We can see that the network with 20 hidden neurons takes more time to reach the minimum, which is due to its higher complexity. The network with 5 hidden neurons gets stuck in a local minimum, and will not give good results.
Anyway, for a dataset as simple as Iris, even the small network with 5 hidden neurons should be able to learn a good model. In our case it was just a random event that the model got stuck in a local minimum, and it would not happen very often if we run the code again and again.
Model evaluation
Finally, let’s evaluate our models. We use the learned weights W_1
and W_2
and forward propagate the examples of the test set. The accuracy metric is defined as the percentage of correctly predicted examples.
# Evaluate models on the test set
X = tf.placeholder(shape=(30, 4), dtype=tf.float64, name='X')
y = tf.placeholder(shape=(30, 3), dtype=tf.float64, name='y')
for hidden_nodes in num_hidden_nodes:
# Forward propagation
W1 = tf.Variable(weights1[hidden_nodes])
W2 = tf.Variable(weights2[hidden_nodes])
A1 = tf.sigmoid(tf.matmul(X, W1))
y_est = tf.sigmoid(tf.matmul(A1, W2))
# Calculate the predicted outputs
init = tf.global_variables_initializer()
with tf.Session() as sess:
sess.run(init)
y_est_np = sess.run(y_est, feed_dict={X: Xtest, y: ytest})
# Calculate the prediction accuracy
correct = [estimate.argmax(axis=0) == target.argmax(axis=0)
for estimate, target in zip(y_est_np, ytest.as_matrix())]
accuracy = 100 * sum(correct) / len(correct)
print('Network architecture 4-%d-3, accuracy: %.2f%%' % (hidden_nodes, accuracy))
Network architecture 4-5-3, accuracy: 90.00%
Network architecture 4-10-3, accuracy: 96.67%
Network architecture 4-20-3, accuracy: 96.67%
Overall, we managed to achieve pretty high accuracy with a simple feed-forward neural net, which is especially surprising using a pretty small dataset.
You can take a look at an even simpler example using TensorFlow’s high-level API here.
Resources
This tutorial only covered a small fraction of what TensorFlow can do. Here are a few great resources to learn more about TensorFlow and deep learning in general:
Conclusions
In this post we introduced the TensorFlow library for machine learning, provided brief guides for installation, introduced the basic components of TensorFlow’s low-level Core API: Tensors, Graphs and Sessions, and finally built a neural network model for classification of real data of the Iris dataset.

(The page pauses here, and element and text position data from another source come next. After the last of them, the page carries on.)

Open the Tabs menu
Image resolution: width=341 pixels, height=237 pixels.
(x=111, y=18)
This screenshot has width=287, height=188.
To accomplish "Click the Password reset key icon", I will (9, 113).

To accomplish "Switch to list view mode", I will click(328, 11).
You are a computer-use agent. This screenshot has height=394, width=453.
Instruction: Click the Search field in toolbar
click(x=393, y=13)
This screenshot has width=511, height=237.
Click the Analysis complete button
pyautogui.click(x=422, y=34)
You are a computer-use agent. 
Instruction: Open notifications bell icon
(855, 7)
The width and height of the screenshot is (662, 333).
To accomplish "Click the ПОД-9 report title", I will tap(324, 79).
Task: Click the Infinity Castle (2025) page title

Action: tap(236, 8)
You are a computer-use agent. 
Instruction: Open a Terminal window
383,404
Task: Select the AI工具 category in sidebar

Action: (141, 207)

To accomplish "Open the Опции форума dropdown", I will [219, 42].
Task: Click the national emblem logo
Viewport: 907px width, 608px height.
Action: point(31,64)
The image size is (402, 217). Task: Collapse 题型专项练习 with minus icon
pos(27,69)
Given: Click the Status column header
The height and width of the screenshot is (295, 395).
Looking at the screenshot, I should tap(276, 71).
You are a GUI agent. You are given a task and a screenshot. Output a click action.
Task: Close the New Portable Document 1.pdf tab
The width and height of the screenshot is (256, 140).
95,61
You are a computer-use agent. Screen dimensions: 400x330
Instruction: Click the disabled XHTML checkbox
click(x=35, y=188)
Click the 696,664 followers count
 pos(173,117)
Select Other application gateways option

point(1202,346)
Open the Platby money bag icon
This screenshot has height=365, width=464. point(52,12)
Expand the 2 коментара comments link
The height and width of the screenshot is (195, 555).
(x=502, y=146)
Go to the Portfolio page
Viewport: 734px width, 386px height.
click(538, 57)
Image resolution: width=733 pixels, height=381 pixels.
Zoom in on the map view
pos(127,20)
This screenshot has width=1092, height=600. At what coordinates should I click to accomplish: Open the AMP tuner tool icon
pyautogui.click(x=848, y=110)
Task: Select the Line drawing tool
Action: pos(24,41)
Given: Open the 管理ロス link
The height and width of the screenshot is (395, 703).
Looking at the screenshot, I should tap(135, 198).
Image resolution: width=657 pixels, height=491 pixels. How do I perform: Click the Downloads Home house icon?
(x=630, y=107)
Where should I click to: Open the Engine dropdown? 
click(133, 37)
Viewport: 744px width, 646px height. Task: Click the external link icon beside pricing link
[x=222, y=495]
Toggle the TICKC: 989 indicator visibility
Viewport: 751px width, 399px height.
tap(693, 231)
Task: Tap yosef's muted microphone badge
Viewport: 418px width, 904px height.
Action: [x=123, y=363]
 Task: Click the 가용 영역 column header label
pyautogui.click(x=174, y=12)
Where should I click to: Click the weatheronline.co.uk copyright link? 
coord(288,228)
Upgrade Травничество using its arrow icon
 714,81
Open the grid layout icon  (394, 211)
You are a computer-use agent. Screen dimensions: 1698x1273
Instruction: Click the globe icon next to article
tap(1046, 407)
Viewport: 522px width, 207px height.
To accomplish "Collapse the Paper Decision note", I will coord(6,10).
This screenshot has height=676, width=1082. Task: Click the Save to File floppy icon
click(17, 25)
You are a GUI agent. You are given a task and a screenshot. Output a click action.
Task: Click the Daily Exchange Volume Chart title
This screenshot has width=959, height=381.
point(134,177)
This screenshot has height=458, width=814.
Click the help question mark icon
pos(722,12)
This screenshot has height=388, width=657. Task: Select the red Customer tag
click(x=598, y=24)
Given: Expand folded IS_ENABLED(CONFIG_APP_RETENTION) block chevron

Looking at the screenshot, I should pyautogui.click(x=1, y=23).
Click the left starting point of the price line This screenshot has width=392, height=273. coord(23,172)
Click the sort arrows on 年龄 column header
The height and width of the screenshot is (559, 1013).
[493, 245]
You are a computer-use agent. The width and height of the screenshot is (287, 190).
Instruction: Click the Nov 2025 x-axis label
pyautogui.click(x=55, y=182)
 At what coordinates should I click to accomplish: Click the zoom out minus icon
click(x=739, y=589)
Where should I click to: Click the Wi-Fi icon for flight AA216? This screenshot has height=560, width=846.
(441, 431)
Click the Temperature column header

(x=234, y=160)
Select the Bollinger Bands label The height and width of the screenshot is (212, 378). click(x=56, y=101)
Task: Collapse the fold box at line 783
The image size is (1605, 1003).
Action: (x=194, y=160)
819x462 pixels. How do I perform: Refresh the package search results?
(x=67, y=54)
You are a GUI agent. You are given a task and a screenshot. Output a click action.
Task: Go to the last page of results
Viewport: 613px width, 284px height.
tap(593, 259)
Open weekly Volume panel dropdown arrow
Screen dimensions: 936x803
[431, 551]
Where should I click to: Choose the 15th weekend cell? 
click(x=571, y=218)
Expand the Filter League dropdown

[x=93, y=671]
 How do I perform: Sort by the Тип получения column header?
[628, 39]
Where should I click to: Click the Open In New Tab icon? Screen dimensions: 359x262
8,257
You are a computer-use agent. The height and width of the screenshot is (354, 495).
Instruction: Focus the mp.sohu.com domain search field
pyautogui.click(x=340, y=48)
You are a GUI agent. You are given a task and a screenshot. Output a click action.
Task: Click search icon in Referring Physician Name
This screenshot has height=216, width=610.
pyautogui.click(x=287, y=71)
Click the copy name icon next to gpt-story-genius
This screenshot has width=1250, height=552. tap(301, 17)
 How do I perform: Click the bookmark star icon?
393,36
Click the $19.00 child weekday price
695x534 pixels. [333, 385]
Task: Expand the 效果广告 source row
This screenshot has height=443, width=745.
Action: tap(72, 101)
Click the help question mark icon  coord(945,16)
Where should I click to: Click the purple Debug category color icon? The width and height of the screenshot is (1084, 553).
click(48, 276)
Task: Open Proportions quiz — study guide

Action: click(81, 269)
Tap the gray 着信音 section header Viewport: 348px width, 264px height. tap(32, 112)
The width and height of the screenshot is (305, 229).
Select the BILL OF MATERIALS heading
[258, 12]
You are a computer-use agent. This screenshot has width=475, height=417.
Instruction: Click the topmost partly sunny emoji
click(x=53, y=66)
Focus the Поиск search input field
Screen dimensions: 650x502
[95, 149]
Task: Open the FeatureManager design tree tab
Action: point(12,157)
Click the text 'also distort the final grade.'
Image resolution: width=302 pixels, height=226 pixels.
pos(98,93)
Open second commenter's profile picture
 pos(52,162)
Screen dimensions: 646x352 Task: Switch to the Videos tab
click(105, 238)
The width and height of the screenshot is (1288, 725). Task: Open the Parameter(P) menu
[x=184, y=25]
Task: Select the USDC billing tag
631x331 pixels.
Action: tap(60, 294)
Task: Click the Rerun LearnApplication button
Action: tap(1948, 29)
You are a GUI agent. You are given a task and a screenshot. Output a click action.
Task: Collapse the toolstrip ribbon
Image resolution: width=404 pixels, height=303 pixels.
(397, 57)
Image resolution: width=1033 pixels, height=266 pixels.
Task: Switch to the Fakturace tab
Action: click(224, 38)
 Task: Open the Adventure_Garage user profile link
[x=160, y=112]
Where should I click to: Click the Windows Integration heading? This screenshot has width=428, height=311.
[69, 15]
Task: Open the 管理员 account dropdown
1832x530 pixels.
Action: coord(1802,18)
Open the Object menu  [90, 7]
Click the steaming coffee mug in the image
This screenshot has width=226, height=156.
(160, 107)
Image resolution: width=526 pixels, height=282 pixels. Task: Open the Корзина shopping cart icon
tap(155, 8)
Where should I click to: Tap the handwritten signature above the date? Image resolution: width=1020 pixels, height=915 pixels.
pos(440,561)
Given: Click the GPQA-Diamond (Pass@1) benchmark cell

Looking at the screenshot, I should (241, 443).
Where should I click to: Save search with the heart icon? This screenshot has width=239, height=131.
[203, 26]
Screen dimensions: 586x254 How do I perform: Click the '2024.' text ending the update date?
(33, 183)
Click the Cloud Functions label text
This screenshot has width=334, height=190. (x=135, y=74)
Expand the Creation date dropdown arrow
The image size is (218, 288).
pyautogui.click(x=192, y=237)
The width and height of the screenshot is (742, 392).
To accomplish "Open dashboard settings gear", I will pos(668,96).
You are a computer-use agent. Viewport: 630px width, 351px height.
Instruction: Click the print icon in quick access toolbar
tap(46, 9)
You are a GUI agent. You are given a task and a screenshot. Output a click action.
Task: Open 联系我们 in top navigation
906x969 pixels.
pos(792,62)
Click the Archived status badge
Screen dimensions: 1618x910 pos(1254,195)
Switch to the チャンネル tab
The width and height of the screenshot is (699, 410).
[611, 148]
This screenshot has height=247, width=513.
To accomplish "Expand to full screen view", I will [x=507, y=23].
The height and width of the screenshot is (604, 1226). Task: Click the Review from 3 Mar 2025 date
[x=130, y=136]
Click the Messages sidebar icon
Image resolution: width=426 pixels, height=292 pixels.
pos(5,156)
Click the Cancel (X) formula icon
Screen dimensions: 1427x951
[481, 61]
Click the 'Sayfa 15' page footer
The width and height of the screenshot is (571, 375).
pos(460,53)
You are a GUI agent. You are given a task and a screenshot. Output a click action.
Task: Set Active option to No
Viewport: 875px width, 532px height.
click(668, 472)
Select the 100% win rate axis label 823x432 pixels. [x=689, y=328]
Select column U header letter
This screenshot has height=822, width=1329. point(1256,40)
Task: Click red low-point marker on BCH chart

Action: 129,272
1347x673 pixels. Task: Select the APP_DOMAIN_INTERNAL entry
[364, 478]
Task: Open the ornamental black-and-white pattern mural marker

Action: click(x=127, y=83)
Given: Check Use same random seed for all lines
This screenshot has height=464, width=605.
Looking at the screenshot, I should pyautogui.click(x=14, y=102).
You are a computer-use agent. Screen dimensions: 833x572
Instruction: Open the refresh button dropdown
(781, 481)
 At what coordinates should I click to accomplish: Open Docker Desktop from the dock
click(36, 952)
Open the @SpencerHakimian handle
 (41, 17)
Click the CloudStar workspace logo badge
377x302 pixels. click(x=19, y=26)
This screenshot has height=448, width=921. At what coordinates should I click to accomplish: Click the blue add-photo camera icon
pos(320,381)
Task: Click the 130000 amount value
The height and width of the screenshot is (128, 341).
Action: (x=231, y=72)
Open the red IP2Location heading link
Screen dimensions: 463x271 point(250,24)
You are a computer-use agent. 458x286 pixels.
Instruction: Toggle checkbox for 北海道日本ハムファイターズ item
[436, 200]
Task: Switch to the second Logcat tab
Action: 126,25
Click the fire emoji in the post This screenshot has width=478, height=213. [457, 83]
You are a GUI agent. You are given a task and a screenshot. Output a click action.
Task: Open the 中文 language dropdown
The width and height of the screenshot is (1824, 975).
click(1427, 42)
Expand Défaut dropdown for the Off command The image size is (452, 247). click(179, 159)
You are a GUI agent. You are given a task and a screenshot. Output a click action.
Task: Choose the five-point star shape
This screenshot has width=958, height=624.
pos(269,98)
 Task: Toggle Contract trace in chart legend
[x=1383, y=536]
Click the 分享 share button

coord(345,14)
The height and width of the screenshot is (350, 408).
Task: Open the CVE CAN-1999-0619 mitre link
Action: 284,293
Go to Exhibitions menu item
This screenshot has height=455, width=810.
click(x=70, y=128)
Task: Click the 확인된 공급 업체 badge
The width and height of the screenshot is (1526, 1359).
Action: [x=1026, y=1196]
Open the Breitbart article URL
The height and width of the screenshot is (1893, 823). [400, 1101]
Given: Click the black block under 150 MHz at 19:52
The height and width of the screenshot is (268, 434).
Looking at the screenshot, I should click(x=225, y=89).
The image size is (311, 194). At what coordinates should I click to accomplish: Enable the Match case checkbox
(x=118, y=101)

In general, it could take some time to understand the TensorFlow’s coding philosophy, as it’s a symbolic library, but once you get familiar with the Core components, it’s a pretty convenient for building machine learning apps. In this post we used the low-level Core API in order to present the basic components and have a complete control of the model, but usually it’s much simpler to use a higher-level API, such as tf.estimator
, or even an external library, such as Keras.